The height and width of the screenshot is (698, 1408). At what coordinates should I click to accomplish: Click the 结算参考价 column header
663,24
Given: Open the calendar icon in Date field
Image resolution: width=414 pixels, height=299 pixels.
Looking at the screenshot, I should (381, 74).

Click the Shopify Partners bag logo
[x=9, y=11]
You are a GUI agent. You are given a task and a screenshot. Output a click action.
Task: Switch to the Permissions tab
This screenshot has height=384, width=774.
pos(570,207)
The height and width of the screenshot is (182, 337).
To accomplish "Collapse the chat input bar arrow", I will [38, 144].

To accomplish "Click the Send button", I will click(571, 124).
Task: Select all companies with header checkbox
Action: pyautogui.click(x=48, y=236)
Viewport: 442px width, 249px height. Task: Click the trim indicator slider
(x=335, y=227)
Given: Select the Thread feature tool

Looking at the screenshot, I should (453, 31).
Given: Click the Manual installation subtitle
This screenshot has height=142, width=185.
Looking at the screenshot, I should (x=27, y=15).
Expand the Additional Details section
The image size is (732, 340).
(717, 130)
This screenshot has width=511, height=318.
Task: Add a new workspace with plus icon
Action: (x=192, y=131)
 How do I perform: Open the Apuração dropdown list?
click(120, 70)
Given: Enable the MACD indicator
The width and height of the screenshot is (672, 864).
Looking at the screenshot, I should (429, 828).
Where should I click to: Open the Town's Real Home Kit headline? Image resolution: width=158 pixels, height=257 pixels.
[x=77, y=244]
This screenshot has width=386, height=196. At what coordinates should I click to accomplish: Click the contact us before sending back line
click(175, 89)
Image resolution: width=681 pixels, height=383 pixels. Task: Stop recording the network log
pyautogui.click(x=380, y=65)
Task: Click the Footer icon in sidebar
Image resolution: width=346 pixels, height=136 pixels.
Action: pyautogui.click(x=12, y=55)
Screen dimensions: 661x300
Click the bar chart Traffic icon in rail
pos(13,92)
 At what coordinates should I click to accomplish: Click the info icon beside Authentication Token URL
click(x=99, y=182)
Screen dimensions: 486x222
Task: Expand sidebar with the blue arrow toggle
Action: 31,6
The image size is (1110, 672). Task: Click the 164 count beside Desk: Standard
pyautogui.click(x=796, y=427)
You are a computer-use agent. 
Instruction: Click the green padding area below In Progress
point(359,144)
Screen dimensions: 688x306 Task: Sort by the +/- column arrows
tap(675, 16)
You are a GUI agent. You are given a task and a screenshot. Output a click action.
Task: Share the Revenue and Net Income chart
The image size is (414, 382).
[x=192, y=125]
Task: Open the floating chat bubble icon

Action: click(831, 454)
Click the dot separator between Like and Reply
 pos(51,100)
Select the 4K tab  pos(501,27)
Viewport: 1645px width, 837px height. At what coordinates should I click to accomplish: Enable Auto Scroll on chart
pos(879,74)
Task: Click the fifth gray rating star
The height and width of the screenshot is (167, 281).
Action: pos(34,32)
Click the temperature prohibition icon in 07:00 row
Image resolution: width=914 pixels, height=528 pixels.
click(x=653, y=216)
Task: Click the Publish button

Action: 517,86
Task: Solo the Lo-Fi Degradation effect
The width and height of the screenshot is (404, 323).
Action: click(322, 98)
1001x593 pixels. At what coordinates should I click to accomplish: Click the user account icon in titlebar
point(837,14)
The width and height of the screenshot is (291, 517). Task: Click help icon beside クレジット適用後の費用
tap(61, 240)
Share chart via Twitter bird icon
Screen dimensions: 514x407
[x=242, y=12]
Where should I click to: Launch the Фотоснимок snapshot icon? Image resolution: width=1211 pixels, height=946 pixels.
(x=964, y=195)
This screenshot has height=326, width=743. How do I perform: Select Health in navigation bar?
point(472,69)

-*-

# [EXERCISE REQUIREMENTS]
Word for word, write out all of the data above.

# [PROBLEM SOLUTION]
The height and width of the screenshot is (698, 1408). At what coordinates should I click to accomplish: Click the 结算参考价 column header
663,24
Given: Open the calendar icon in Date field
Image resolution: width=414 pixels, height=299 pixels.
Looking at the screenshot, I should (381, 74).

Click the Shopify Partners bag logo
[x=9, y=11]
You are a GUI agent. You are given a task and a screenshot. Output a click action.
Task: Switch to the Permissions tab
This screenshot has height=384, width=774.
pos(570,207)
The height and width of the screenshot is (182, 337).
To accomplish "Collapse the chat input bar arrow", I will [38, 144].

To accomplish "Click the Send button", I will click(571, 124).
Task: Select all companies with header checkbox
Action: pyautogui.click(x=48, y=236)
Viewport: 442px width, 249px height. Task: Click the trim indicator slider
(x=335, y=227)
Given: Select the Thread feature tool

Looking at the screenshot, I should (453, 31).
Given: Click the Manual installation subtitle
This screenshot has height=142, width=185.
Looking at the screenshot, I should (x=27, y=15).
Expand the Additional Details section
The image size is (732, 340).
(717, 130)
This screenshot has width=511, height=318.
Task: Add a new workspace with plus icon
Action: (x=192, y=131)
 How do I perform: Open the Apuração dropdown list?
click(120, 70)
Given: Enable the MACD indicator
The width and height of the screenshot is (672, 864).
Looking at the screenshot, I should (429, 828).
Where should I click to: Open the Town's Real Home Kit headline? Image resolution: width=158 pixels, height=257 pixels.
[x=77, y=244]
This screenshot has width=386, height=196. At what coordinates should I click to accomplish: Click the contact us before sending back line
click(175, 89)
Image resolution: width=681 pixels, height=383 pixels. Task: Stop recording the network log
pyautogui.click(x=380, y=65)
Task: Click the Footer icon in sidebar
Image resolution: width=346 pixels, height=136 pixels.
Action: pyautogui.click(x=12, y=55)
Screen dimensions: 661x300
Click the bar chart Traffic icon in rail
pos(13,92)
 At what coordinates should I click to accomplish: Click the info icon beside Authentication Token URL
click(x=99, y=182)
Screen dimensions: 486x222
Task: Expand sidebar with the blue arrow toggle
Action: 31,6
The image size is (1110, 672). Task: Click the 164 count beside Desk: Standard
pyautogui.click(x=796, y=427)
You are a computer-use agent. 
Instruction: Click the green padding area below In Progress
point(359,144)
Screen dimensions: 688x306 Task: Sort by the +/- column arrows
tap(675, 16)
You are a GUI agent. You are given a task and a screenshot. Output a click action.
Task: Share the Revenue and Net Income chart
The image size is (414, 382).
[x=192, y=125]
Task: Open the floating chat bubble icon

Action: click(831, 454)
Click the dot separator between Like and Reply
 pos(51,100)
Select the 4K tab  pos(501,27)
Viewport: 1645px width, 837px height. At what coordinates should I click to accomplish: Enable Auto Scroll on chart
pos(879,74)
Task: Click the fifth gray rating star
The height and width of the screenshot is (167, 281).
Action: pos(34,32)
Click the temperature prohibition icon in 07:00 row
Image resolution: width=914 pixels, height=528 pixels.
click(x=653, y=216)
Task: Click the Publish button

Action: 517,86
Task: Solo the Lo-Fi Degradation effect
The width and height of the screenshot is (404, 323).
Action: click(322, 98)
1001x593 pixels. At what coordinates should I click to accomplish: Click the user account icon in titlebar
point(837,14)
The width and height of the screenshot is (291, 517). Task: Click help icon beside クレジット適用後の費用
tap(61, 240)
Share chart via Twitter bird icon
Screen dimensions: 514x407
[x=242, y=12]
Where should I click to: Launch the Фотоснимок snapshot icon? Image resolution: width=1211 pixels, height=946 pixels.
(x=964, y=195)
This screenshot has height=326, width=743. How do I perform: Select Health in navigation bar?
point(472,69)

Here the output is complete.